META ON TRIAL: COULD INSTAGRAM BE UP FOR GRABS?

META ON TRIAL: COULD INSTAGRAM BE UP FOR GRABS?

A trial is underway which could see Meta sell its image-based social giant Instagram sold under orders from the FTC in Washington. The Federal Trade Commission has argued that Meta has created a monopoly, eliminating competition through the purchase of Instagram, Facebook and WhatsApp. 

With the trial still ongoing with no clear indication as to what the outcome may be, We are putting on our tinfoil hats and discussing the possible outcomes of the trial and what the results could mean for both users and marketers.

Can Instagram Run Separately?

If Meta loses the trial you shouldn’t expect to see a large ‘For Sale’ sign propped up against the window of Instagram’s silicon valley HQ any time soon. Instead, a ‘remedy period’ (also known as ‘punishment’) will put the thumbscrews on Meta and force them to make changes which makes the market more diverse, competitive and ultimately more profitable. For Meta, this opens the doors to a number of possible actions, including:

  • Selling off Instagram
  • Submitting to a long and costly oversight period by a governing body
  • Pay a significant fine 
  • Significantly alter its platform’s policies to separate Meta’s entities.

A large fine is not something new for Meta. They’ve seen fines from £100 million to £1 billion… Who else remembers the Cambridge Analytica scandal? But even with a financial penalty, Meta’s problems might only just be getting started. 

Meta is Forced to Divest

We are cautious to speculate too heavily on what might happen if Meta divests Instagram or WhatsApp, though it may be on the cards if the FTC wins its case. If the  court finds that Meta illegally dissolved competition through purchasing businesses, it can order them to dissolve its (alleged) monopoly. 

Due to its integration with Facebook, Instagram is probably safe from divestiture which will be music to the ears of our expert team of paid ads specialists. However that might mean danger for WhatApp – which Meta purchased just over ten years ago for a cool $19 billion – which would be firmly in the firing line. 

Meta Wins?

Time might have been Meta’s secret weapon throughout this trial.

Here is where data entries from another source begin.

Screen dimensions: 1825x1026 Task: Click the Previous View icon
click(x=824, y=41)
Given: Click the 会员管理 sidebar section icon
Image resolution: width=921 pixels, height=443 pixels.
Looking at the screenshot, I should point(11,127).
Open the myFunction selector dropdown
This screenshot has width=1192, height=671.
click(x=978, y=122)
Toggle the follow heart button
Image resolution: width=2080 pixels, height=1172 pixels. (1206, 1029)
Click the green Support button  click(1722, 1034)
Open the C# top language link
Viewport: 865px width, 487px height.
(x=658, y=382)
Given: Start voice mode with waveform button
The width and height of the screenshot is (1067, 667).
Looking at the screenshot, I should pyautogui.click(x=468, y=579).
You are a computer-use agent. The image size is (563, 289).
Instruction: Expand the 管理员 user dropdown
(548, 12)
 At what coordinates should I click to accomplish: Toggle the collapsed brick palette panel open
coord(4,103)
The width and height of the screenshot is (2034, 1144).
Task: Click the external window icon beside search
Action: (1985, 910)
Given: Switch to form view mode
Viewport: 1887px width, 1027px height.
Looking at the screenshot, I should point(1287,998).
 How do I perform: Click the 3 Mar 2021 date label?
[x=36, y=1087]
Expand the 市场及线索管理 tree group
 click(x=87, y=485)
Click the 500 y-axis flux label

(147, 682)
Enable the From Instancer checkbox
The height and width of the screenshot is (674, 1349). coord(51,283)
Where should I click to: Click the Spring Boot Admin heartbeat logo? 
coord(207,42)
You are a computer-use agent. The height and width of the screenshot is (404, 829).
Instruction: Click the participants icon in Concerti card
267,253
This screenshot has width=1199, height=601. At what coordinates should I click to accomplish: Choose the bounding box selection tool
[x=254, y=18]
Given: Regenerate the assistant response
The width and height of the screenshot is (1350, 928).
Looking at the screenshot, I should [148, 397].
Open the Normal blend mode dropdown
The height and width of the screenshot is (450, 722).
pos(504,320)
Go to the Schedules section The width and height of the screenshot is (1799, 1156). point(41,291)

The FTC officially launched its lawsuit back in 2020 which coincides with TikTok’s rise to power and since then, diversification at the top of the social media landscape has only broadened, potentially undermining the FTC’s entire case.

Apps such as Snapchat have seen a resurgence in popularity alongside the likes of Pinterest, Discord and WhatsApp’s opposite number: Telegram.  This gives Meta some room for manoeuvring as they can comfortably argue that they are not operating a monopoly if other companies such as TikTok routinely pull in more than 1.5 billion monthly active users.

Data Sharing For Marketers

For marketing agencies all over the world, this trial may significantly impact their digital strategies. It is likely that part of the remedy for this trial may be to silo user information by platform. 

Currently, user information is shared between Instagram, Facebook and WhatsApp, allowing marketing agencies to conduct precise cross-platform ad targeting. By cutting tracking between platforms, Meta campaigns will suffer from a data drought which could potentially result in:

  • An initially lower ROAS
  • Additional time will need to be spent creating siloed campaigns 
  • Difficulty retargeting users across platforms 

With the trial still underway, we’re keeping our fingers crossed that whatever the outcome, the ripples from its conclusion will have a minimal impact on both day-to-day users and the businesses who rely on Meta to market themselves.